部屋に不法侵入をした男に襲われてしまわないだろうか……
やはりもう一度設置を……
「やめておいたほうがよろしいかと。」
「なんだ、黒福じゃないか、どういう意味だそれは?」
「もしかすると過保護な奥様が嫌になって嫌われてしまうやもしれません。」
「!?それは駄目だ!」
「でしょう?」
ならどうするべきか……
監視役をつけるか?
いや、間違いなくバレてしまう。
う〜む……
「もう少し織夏お嬢様を信じてはみませんか?」
「うん?充分私は我が娘を信じているぞ」
「ならば織夏お嬢様が一人でも生活できると信じてあげましょう、お嬢様はもうすでに護衛全員を相手に無傷で勝ててしまう力を持っていますので……」
「……そうか……そうかも知れんな、よし、これから一ヶ月何事もなければそうするとしよう。」
「はい、それがよろしいかと。」
娘よ、信じているぞ。
* * *
その頃織香は永久の家の前で仁王立ちをしていた。
ピンポーン
ガチャ
「あれ?織香ちゃん?どうしたの?」
「お姉ちゃん!お買い物にいかない?」
「え?うん!行く!」
「やった!」
ふふふ……
永久ちゃんには可愛い服を買ってあげないとねぇ……
「お待たせ!」
「じゃあ早速行こっか!」
「あっ、今回はバスを使ってね」
あ〜、そういえばそんな約束したな……
「も〜、それは体育館前で約束したからわかってるよ〜」
「あははっ、ごめんごめん」
「む〜」
「ごめんって、一つ言うこと聞くから許して?」
「え!?本当に!?」
「うん、嘘なんてつかないよ。
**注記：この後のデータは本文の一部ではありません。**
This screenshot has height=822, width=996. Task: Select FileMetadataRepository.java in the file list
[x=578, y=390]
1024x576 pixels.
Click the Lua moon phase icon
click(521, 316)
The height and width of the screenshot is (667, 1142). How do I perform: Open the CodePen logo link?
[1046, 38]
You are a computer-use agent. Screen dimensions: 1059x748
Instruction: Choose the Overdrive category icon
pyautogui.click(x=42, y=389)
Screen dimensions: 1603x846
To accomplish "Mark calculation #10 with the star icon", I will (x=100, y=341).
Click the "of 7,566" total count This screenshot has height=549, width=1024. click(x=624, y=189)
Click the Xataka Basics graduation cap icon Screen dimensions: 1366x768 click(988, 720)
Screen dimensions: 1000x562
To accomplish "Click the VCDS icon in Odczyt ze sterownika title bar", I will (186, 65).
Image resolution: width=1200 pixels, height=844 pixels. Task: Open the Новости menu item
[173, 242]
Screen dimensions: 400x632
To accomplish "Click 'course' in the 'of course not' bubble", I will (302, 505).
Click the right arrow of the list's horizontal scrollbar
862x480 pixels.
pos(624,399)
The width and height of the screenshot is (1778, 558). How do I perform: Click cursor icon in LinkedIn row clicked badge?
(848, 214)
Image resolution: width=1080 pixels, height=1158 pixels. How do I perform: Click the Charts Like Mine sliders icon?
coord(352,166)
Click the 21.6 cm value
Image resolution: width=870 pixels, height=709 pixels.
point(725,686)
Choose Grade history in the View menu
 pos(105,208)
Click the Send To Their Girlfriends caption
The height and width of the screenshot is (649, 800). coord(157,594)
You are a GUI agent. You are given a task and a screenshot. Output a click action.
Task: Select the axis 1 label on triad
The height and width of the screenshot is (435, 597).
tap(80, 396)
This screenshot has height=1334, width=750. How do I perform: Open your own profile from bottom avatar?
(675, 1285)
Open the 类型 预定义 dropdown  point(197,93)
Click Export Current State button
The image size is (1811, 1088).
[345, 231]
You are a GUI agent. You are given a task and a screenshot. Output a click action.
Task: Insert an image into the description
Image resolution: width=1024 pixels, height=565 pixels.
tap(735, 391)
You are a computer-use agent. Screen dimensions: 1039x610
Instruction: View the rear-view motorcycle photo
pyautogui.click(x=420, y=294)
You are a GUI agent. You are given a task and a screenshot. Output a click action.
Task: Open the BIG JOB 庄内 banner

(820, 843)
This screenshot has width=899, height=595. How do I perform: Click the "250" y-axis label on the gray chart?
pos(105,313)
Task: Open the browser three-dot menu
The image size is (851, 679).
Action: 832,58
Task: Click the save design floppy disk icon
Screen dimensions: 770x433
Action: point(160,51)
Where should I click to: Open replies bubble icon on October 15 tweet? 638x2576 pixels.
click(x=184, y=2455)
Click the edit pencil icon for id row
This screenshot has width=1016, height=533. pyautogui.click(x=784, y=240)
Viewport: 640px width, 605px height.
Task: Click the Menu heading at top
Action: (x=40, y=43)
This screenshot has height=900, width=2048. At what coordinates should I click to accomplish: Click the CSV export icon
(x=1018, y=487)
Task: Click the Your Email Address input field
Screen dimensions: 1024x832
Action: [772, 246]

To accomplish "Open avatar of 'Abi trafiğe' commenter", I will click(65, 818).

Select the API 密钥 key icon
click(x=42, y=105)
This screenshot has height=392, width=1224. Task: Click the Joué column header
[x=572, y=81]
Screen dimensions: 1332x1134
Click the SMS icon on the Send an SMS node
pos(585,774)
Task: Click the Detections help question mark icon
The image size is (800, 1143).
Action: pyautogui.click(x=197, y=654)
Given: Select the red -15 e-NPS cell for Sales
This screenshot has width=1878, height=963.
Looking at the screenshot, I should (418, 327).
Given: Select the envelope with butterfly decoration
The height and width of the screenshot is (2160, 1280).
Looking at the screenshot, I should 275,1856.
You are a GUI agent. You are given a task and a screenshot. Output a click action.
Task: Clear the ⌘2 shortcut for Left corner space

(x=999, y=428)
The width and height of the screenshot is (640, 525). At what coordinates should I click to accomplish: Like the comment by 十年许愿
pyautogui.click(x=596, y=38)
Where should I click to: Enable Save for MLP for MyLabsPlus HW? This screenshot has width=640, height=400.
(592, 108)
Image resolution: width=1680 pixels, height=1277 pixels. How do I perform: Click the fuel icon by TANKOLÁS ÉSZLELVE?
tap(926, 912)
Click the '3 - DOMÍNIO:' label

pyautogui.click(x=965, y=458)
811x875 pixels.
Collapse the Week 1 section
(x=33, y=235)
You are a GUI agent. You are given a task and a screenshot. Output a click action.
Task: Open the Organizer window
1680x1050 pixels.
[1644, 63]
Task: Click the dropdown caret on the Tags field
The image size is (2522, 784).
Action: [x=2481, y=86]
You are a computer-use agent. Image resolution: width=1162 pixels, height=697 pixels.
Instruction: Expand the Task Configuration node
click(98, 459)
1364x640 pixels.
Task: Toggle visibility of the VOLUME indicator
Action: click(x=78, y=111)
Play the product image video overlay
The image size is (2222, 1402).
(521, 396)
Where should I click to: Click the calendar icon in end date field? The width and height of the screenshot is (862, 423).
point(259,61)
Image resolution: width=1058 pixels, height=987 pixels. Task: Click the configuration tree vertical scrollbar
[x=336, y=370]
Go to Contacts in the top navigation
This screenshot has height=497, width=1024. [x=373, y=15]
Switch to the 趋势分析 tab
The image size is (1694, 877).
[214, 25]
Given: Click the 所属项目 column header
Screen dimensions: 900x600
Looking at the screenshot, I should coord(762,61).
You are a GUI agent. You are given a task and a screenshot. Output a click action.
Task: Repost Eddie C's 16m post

」
よし、言質は取ったぞ。
ふむ……
そうだ!
これで逃げられなくしてやる。
「じゃあ私と姉妹コーデしよ!」
「……え?」
「だめ?」
このとき上目遣いと涙目を忘れてはならない。
「うっ、そんな顔されると断れない……」
「言うこと聞いてくれるって言ったのに……」
「わかった!わかったから!泣かないで?」
「……うん!」
「うぅ、ちょっと恥ずかしい……」
よ〜し、早速バスに乗るぞ〜
……なんでちょうどよくバスが出発したんですかねぇ……
な〜んで客が一人もいないんですかねぇ……
ど〜して運転手が俺の護衛の人なんですかねぇ……
……親バカ過ぎる……
俺のやつは全部取ったはずだから多分永久ちゃんに着いてたやつだな。
……買い物中に制服のやつは全部外すか……
因みに今向かっている商店街はこの女学院の中に建てられているものだ。
やっぱり意味わからない広さだな。
フィクションかよ。
フィクションだったわ。
さて、気を取り直して永久ちゃんと話すとしよう。
「私達以外に誰も客がいないなんて……、偶然だね。」
「うん!そうだねお姉ちゃん!」
まぁ、気にするよね。
時間帯的には他の生徒が買い物に行くために乗っててもおかしくないし。
まぁ、寮のご飯があるからいなくてもぎりぎりおかしくないかな〜という感じだ。
「ねぇねぇ、お姉ちゃん、なんで制服なの?」
「うぇ!?」
まぁ、学生だし、学校終わってからまだそんなに時間も経ってないし、女学院だから可愛い子ぶる必要もないから制服でもおかしくないけど、永久ちゃんは女学院に男子高校生らしく偏見があるだろうから気づかないだろう。
「えっと……」
「この前は私服だったよね?あれ?そういえばあのときの服装はやけにボー「入寮するときに入れるの忘れてて」……へ〜、そうだったんだ!お姉ちゃんも結構抜けてるところがあるんだね!」
「あう……」
う〜む、顔が真っ赤。
恥ずかしがってる顔も実に可愛らしいな。
その後、俺はバスが目的地に着くまで永久ちゃんと駄弁っていた。
……駄弁るってもう死語らしいなぁ……
親バカが金持ちだとやばいことになるってはっきり分かんだね。
因みに制服や監視カメラなどの値段は総額520万程度らしいが、これでも母親のポケットマネーの1兆分の1にも満たないらしい。